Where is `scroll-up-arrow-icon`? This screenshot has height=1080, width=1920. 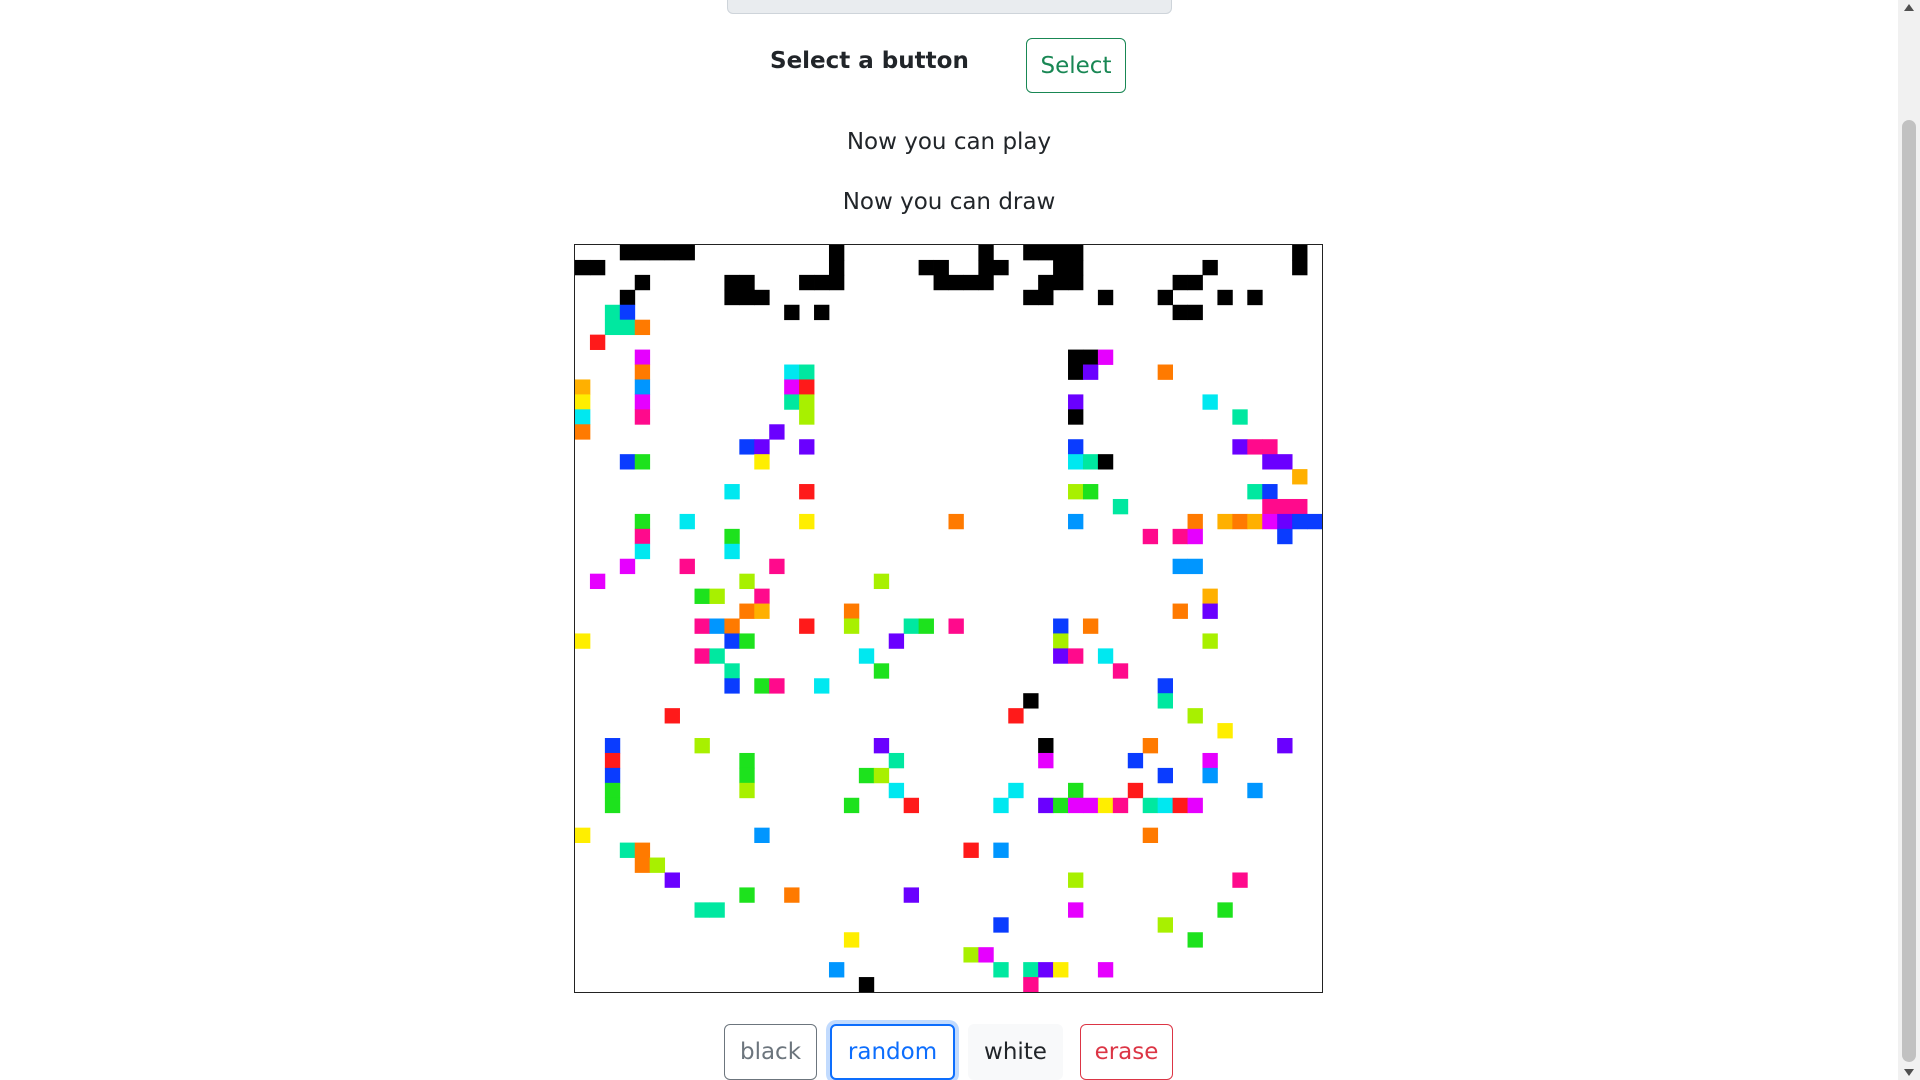
scroll-up-arrow-icon is located at coordinates (1909, 8).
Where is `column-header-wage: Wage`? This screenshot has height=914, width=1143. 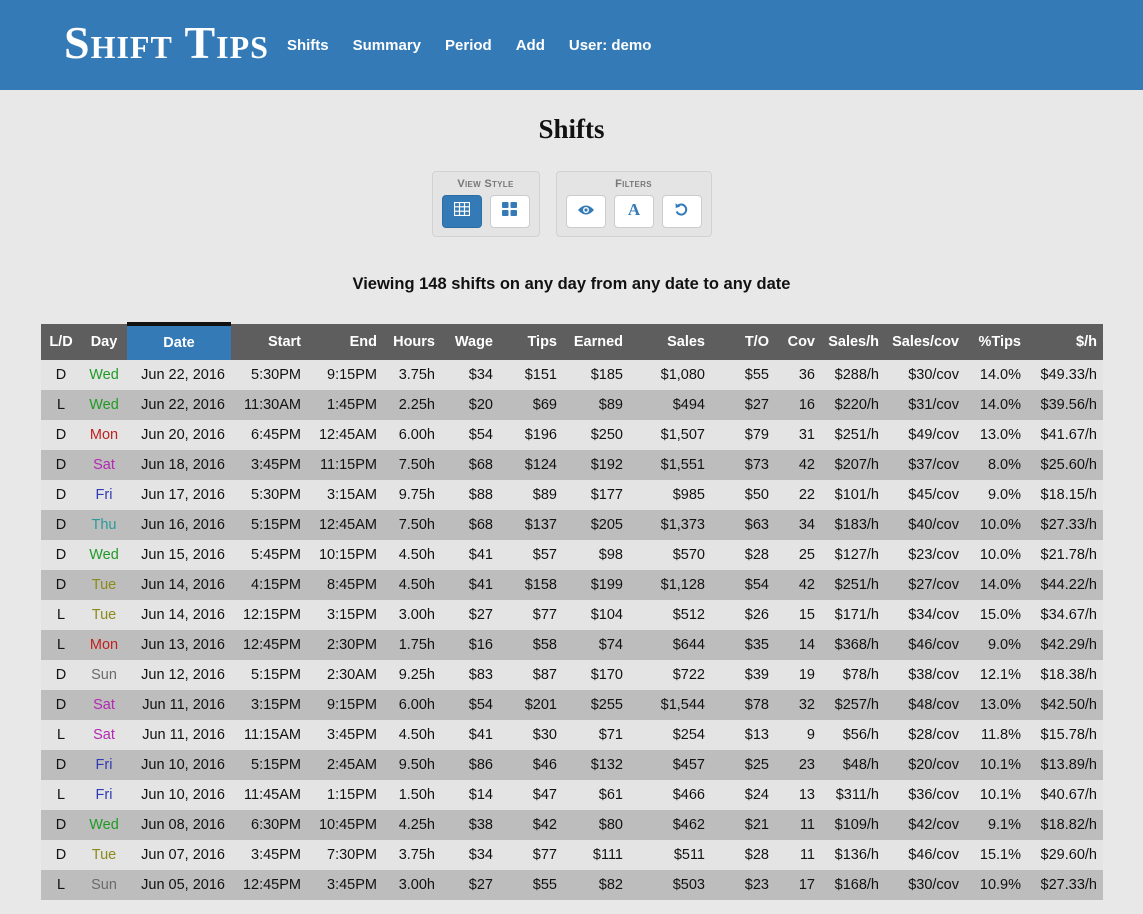
column-header-wage: Wage is located at coordinates (470, 342).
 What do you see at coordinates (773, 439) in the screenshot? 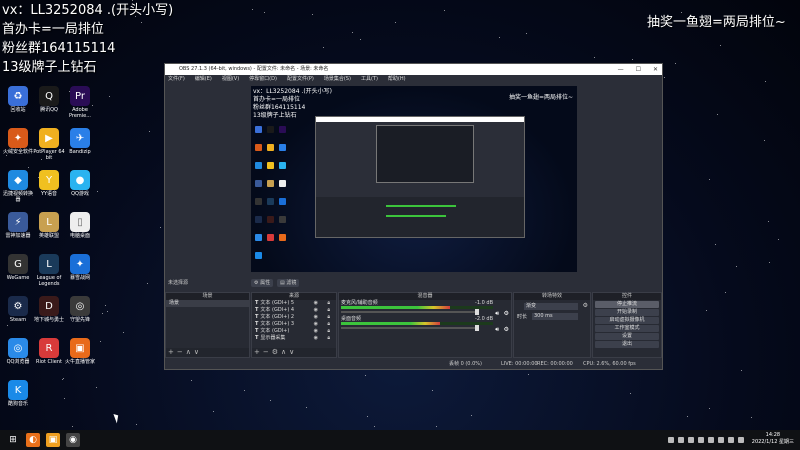
I see `taskbar-clock: 14:28 2022/1/12 星期三` at bounding box center [773, 439].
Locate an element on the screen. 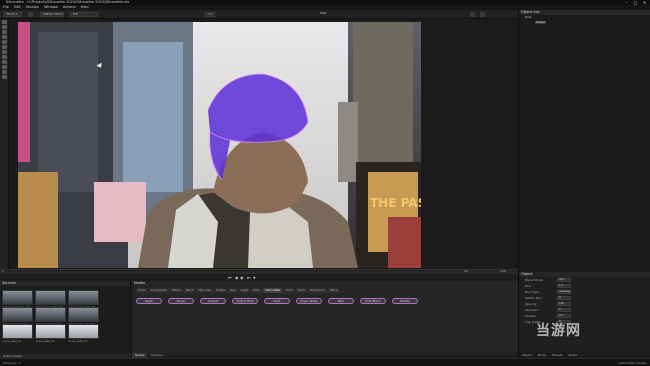 Image resolution: width=650 pixels, height=366 pixels. go-to-start-icon: ⏮ is located at coordinates (230, 278).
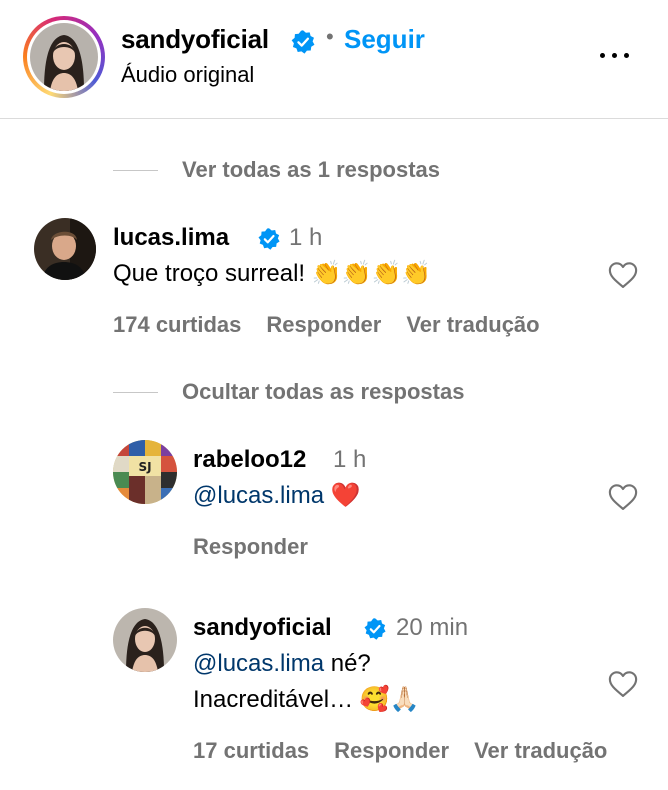 The image size is (668, 790). Describe the element at coordinates (251, 750) in the screenshot. I see `likes-count: 17 curtidas` at that location.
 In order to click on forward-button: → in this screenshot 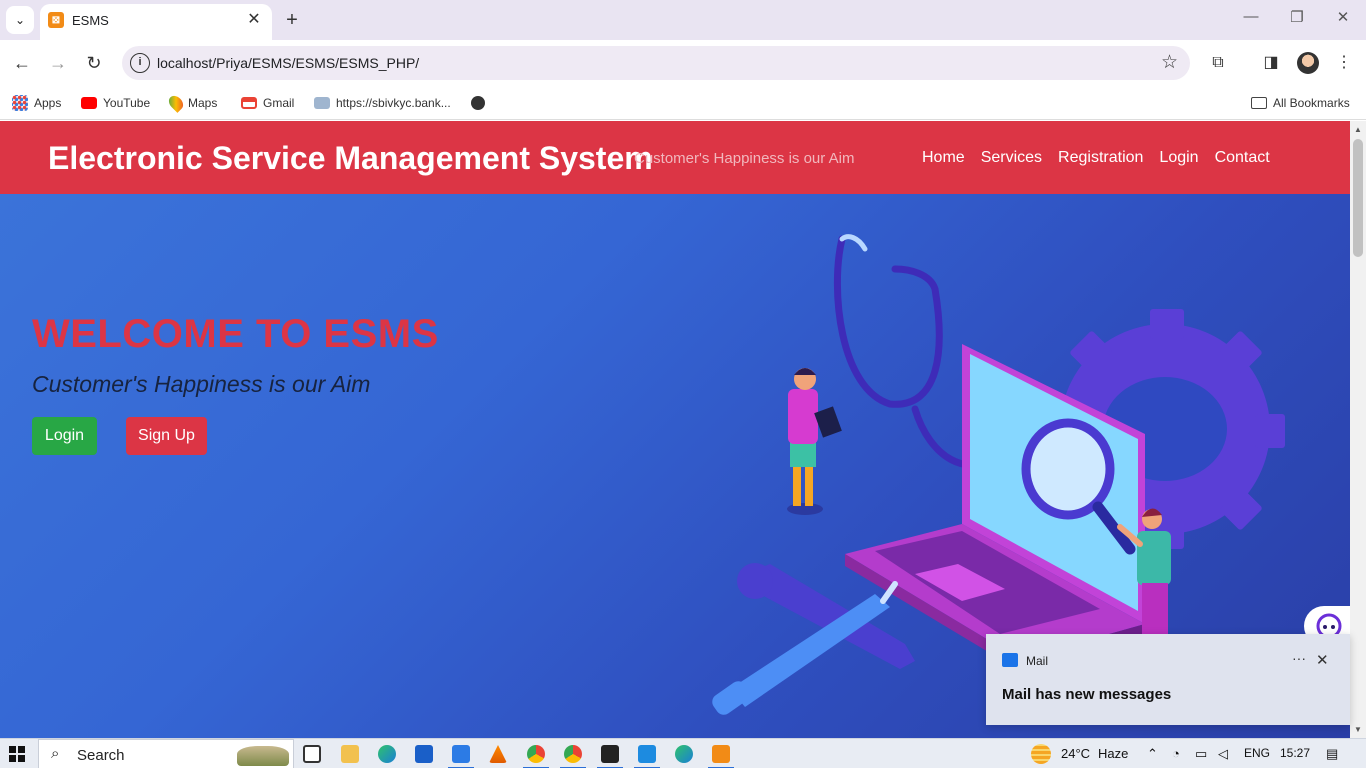, I will do `click(58, 63)`.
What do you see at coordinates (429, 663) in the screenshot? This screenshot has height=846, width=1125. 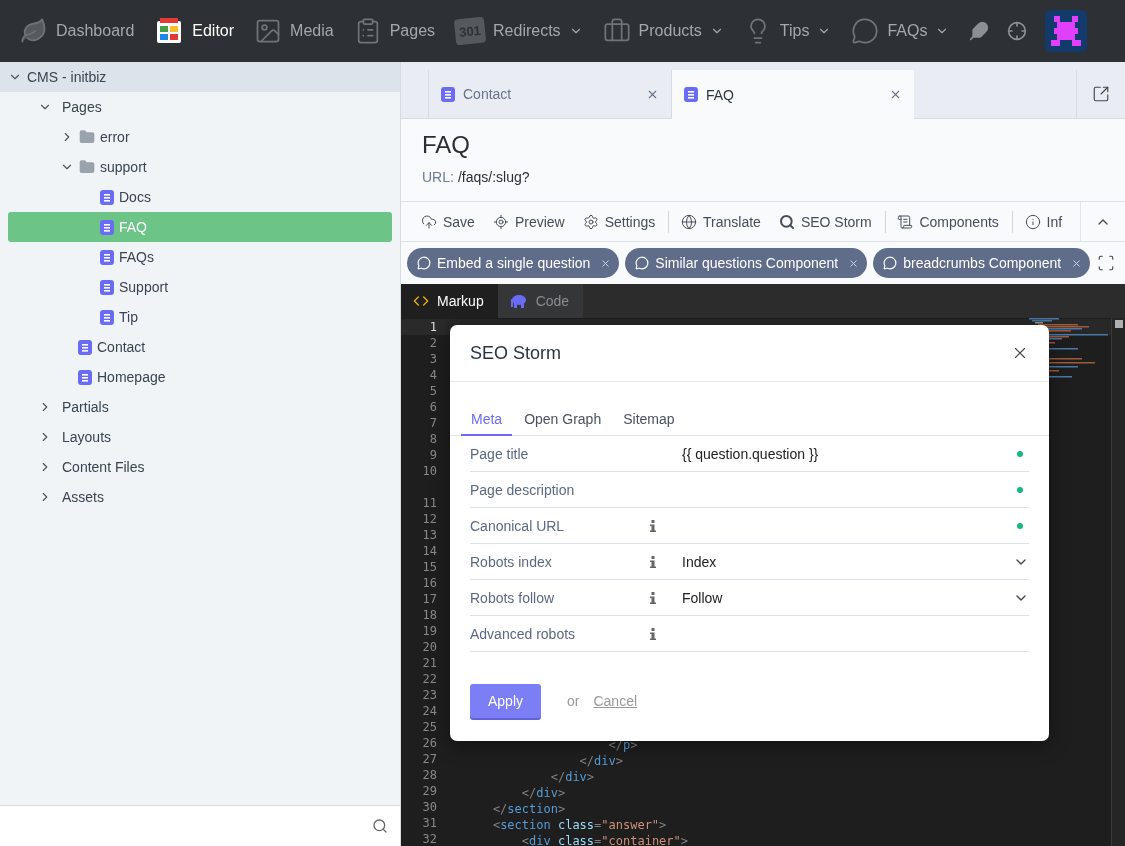 I see `line-number: 21` at bounding box center [429, 663].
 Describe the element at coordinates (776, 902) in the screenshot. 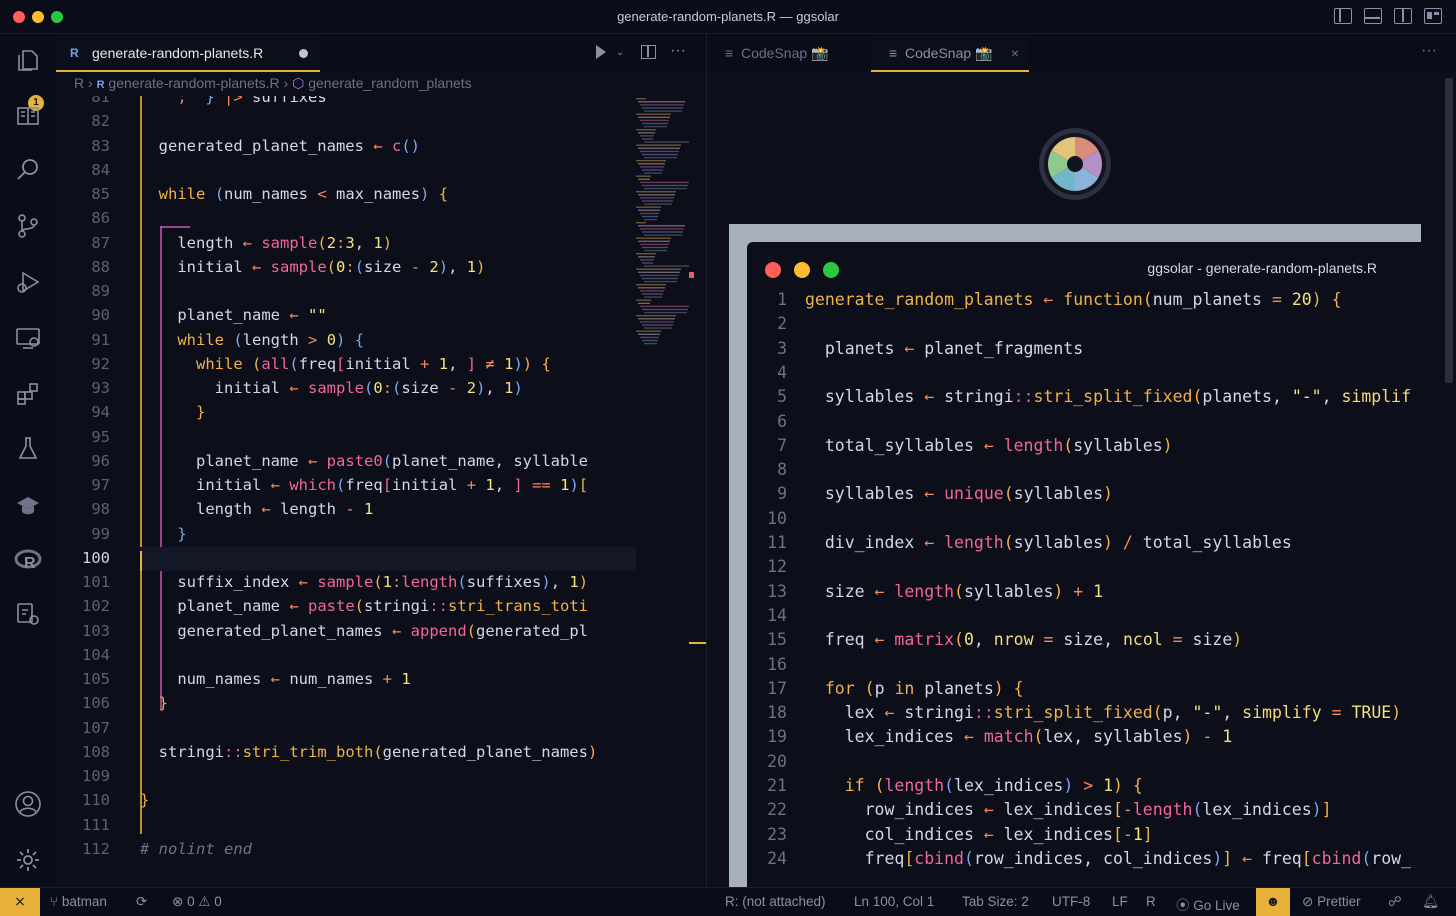

I see `r-session-status: R: (not attached)` at that location.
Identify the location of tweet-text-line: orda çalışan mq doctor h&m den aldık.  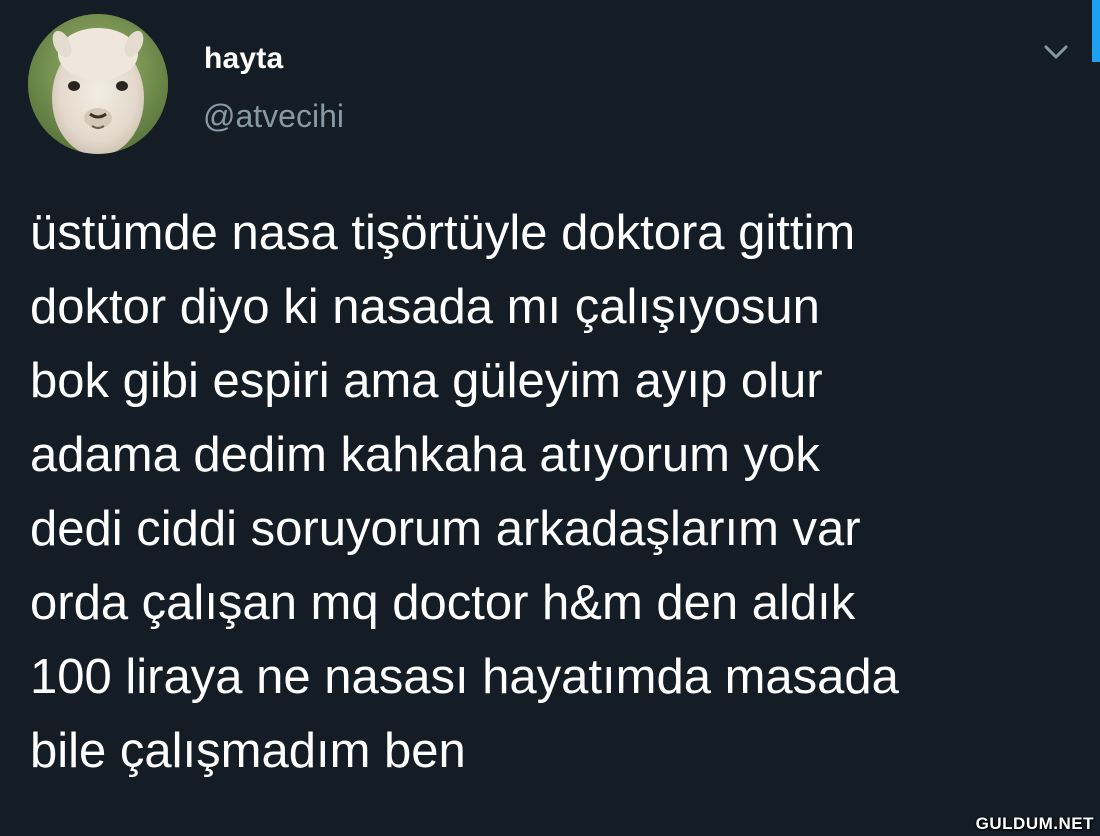
(443, 603).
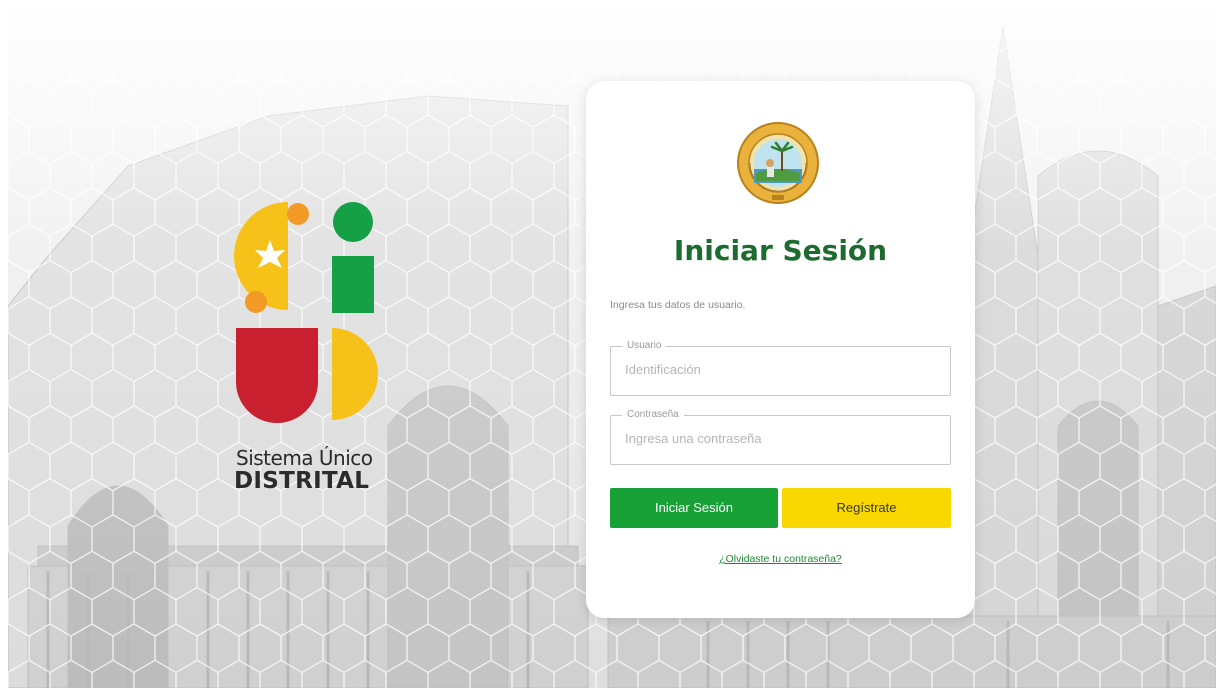 The height and width of the screenshot is (688, 1216). Describe the element at coordinates (778, 163) in the screenshot. I see `cartagena-seal-icon` at that location.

┄┄┄┄┄┄

Exercise details:
Update the lines from the start through the line with "center [773, 439].", changing "screenshot" to "screen image" and keeping everything else the same. Leave the pictures out.

Answer section:
Where is `scroll-up-arrow-icon`? This screen image has height=1080, width=1920. 
scroll-up-arrow-icon is located at coordinates (1909, 8).
Where is `column-header-wage: Wage`? This screen image has height=914, width=1143. 
column-header-wage: Wage is located at coordinates (470, 342).
 What do you see at coordinates (773, 439) in the screen image? 
I see `taskbar-clock: 14:28 2022/1/12 星期三` at bounding box center [773, 439].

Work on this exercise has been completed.